SOURCE MATERIAL below:

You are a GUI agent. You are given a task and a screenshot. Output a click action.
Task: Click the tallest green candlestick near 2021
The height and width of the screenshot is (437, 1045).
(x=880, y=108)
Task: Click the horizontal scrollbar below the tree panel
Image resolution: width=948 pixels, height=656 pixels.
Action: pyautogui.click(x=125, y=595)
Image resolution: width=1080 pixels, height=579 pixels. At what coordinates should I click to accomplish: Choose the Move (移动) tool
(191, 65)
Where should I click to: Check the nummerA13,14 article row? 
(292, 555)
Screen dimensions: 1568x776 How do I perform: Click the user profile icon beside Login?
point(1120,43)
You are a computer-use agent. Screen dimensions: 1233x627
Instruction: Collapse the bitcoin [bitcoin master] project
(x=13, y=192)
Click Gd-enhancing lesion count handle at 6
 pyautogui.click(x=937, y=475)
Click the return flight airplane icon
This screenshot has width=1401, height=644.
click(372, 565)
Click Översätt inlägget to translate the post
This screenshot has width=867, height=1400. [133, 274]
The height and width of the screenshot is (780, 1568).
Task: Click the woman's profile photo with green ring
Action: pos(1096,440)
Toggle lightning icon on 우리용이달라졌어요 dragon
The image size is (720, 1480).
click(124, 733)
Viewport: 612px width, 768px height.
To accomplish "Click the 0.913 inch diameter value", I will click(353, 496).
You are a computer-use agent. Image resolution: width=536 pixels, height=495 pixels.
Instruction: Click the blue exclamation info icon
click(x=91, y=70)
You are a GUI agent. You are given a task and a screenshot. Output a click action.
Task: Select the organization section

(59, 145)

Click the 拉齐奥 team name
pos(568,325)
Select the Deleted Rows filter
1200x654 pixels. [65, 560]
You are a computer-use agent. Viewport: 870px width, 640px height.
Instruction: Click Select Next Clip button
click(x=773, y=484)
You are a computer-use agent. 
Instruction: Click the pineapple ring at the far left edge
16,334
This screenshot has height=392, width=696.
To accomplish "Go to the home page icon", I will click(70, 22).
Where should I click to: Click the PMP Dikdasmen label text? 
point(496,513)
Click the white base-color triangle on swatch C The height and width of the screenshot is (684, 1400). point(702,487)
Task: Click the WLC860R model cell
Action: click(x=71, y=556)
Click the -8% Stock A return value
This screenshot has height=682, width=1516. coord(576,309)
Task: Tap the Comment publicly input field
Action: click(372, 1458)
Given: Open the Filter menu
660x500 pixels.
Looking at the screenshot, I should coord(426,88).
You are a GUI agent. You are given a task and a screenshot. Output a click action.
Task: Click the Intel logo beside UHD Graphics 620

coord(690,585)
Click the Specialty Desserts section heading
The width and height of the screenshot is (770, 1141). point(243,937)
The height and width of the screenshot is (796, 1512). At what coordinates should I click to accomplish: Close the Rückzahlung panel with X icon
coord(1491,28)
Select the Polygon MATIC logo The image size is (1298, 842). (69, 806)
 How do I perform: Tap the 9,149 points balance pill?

End of SOURCE MATERIAL.

ABOUT THIS EXERCISE = Please work out how many lines above contain the string "agent", and reply with that number alone.

SOLUTION TO THIS PROBLEM = 7